The collie ran up from the main gate, followed by the hostess, who was tall and stooped. She gave Ute a crumpled smile.

“Will you have some lunch?” The hostess stood by Mikel's chair.


Sí, amor
.” Then he turned to Ute. “Lunch?”

“Yes, thanks. I missed breakfast.”

The hostess strode away on her high, lean legs.
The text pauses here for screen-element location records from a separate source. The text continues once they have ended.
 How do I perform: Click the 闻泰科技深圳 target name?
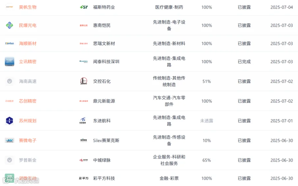(106, 62)
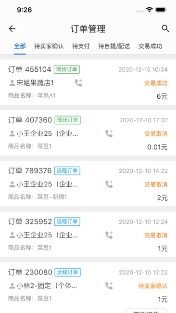Viewport: 176px width, 313px height.
Task: Select the 全部 tab
Action: [x=20, y=46]
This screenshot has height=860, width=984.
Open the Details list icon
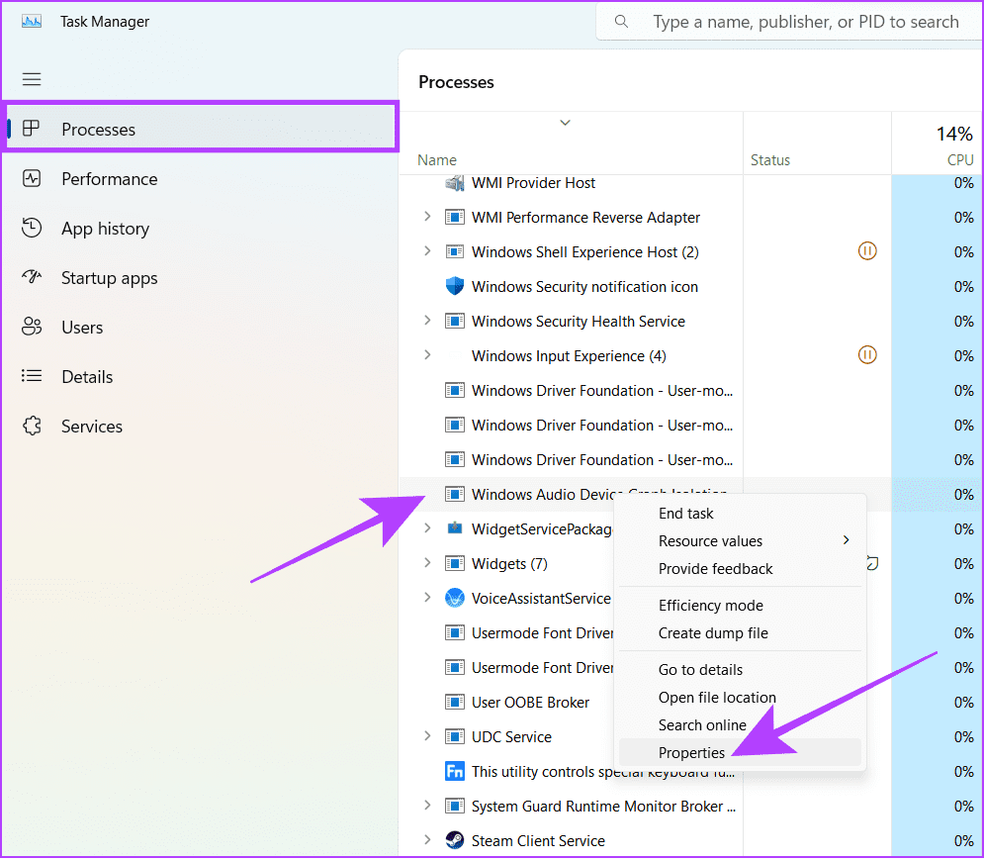(32, 376)
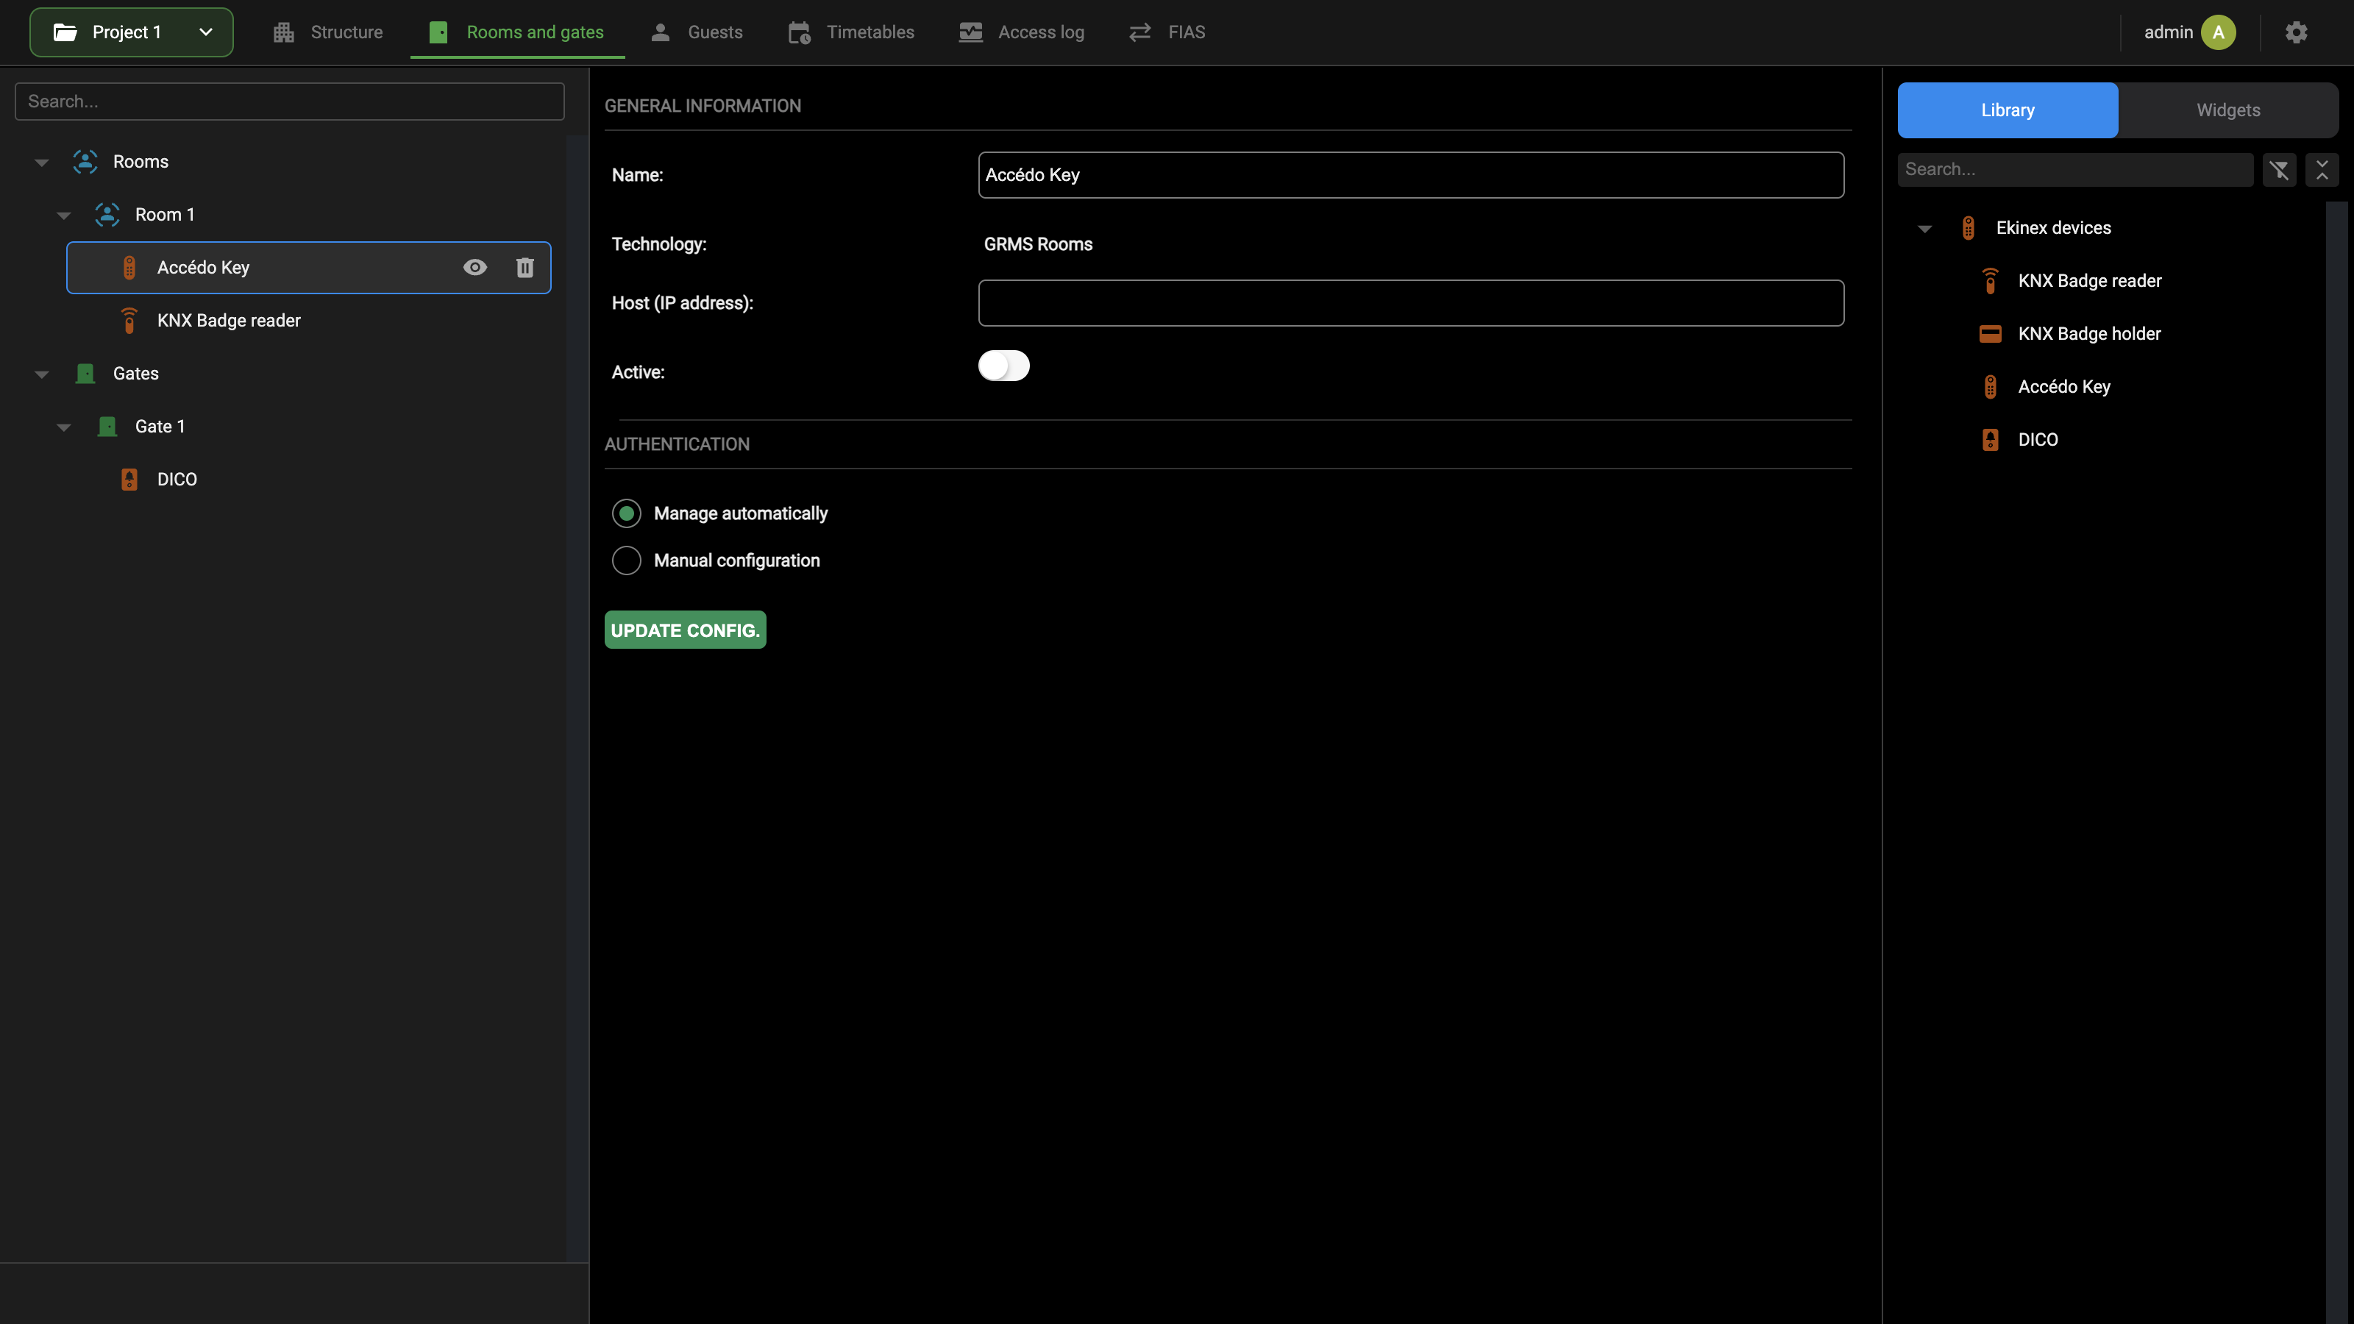Open settings gear in top bar
This screenshot has width=2354, height=1324.
click(x=2296, y=32)
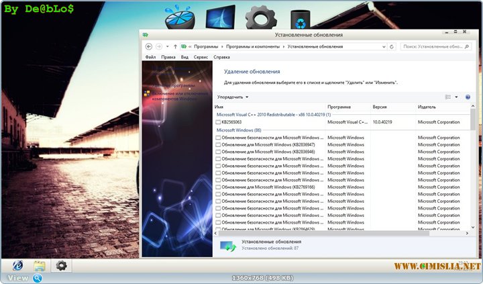Click Программы и компоненты in breadcrumb

coord(255,46)
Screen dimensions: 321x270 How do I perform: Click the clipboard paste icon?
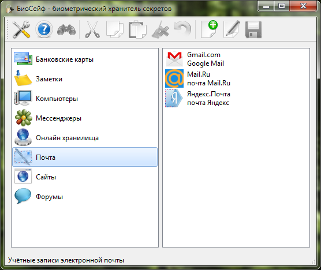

“So, anyway, next thing I know,” he lit another cigarette, “the kid takes a shine to Alfredito, the marmoset. It's the smallest monkey in the world, really cute. The father offers me good money for the monkey. He starts at a hundred dollars and goes up to five. Then he raises it to a thousand. He can't get it into his thick head that not everything is for sale. I threw them out there and then. The funny thing is, it's precisely to protect animals from people like them that we set up this operation. You know, rich people who buy a lion cub or a giant tortoise for their kids' birthdays, that sort of thing. And when the child is sick of it, the animal gets discarded. Our Jorge was found in a garbage dump twenty kilometres down the coast, almost dead from dehydration, his shell all shrivelled. He's eighty years old, our Jorge!”

“Jorge is our giant turtle.” The hostess had returned from the kitchen. Ute heard her American accent for the first time. She was leaning on the doorway of the veranda in a cloud of smoke. “They live up to two hundred years. The oldest specimen is on the Galápagos. So Jorge is not that old, in turtle years. He's younger than Mikel, relatively speaking.” She winked at Mikel with both eyes. The deep sun-wrinkles around her eyes were like exquisite tattoos.

“Ah, but I look younger than Jorge, don't I?” Mikel said. He grabbed her hand and kissed its palm sonorously. “Don't I?”


Sí, amor
.” She smiled at him.

Their lunch arrived: large plates of spaghetti Bolognese and a bottle of red wine. The young man who served it gave Ute the menu.

“I'll have the same,” Ute said. “It looks very good.”

“Our chef makes the best spaghetti bolognese on the coast,” Mikel announced. “And the best lemon cake, chocolate cake and passion-fruit cake. And the best
arroz marinero
. Have you tried it yet?”

“Yes, we had it up north, but Jerry got an upset stomach.”

“Ah, you must try Conchita's. No upset stomachs there.” Mikel tucked a large chequered napkin into his open shirt collar.

The three of them ate the spaghetti to the sound of plant sprinklers and birds. The afternoon was sluggish and contented, except for the threat of rain. Ute wondered where Jerry had gone for so long. She was itching to leave the compound and have a look at the dry forest and Puerto Seco itself. And the animals.